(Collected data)
BEGIN
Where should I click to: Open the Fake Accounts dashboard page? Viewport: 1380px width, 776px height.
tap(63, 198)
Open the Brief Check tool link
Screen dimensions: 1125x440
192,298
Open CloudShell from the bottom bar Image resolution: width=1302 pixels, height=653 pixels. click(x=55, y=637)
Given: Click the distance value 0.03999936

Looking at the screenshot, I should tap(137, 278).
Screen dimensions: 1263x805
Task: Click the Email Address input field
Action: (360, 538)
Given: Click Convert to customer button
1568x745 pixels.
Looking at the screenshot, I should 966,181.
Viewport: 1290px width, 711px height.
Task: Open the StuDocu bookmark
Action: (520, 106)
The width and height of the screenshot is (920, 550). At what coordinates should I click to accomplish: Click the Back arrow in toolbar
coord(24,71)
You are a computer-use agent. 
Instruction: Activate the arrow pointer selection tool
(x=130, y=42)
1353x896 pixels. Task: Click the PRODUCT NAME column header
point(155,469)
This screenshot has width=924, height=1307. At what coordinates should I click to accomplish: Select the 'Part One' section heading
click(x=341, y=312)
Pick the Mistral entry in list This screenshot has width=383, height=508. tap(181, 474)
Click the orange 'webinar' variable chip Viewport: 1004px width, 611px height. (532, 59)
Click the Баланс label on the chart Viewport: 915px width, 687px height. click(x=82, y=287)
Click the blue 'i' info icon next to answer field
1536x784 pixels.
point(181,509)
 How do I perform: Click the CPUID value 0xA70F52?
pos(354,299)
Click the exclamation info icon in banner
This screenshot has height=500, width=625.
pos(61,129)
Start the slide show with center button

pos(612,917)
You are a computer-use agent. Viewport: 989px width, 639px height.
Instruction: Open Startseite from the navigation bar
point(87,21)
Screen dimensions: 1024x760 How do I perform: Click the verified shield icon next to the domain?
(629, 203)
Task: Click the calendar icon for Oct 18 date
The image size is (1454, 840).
END
● **Goal of the exercise**:
The expected answer is an exact copy of the lines beginning at the one with "You are a computer-use agent. Viewport: 989px" and running to the end of the entries above.

● **Written answer**:
You are a computer-use agent. Viewport: 989px width, 639px height.
Instruction: Open Startseite from the navigation bar
point(87,21)
Screen dimensions: 1024x760 How do I perform: Click the verified shield icon next to the domain?
(629, 203)
Task: Click the calendar icon for Oct 18 date
The image size is (1454, 840).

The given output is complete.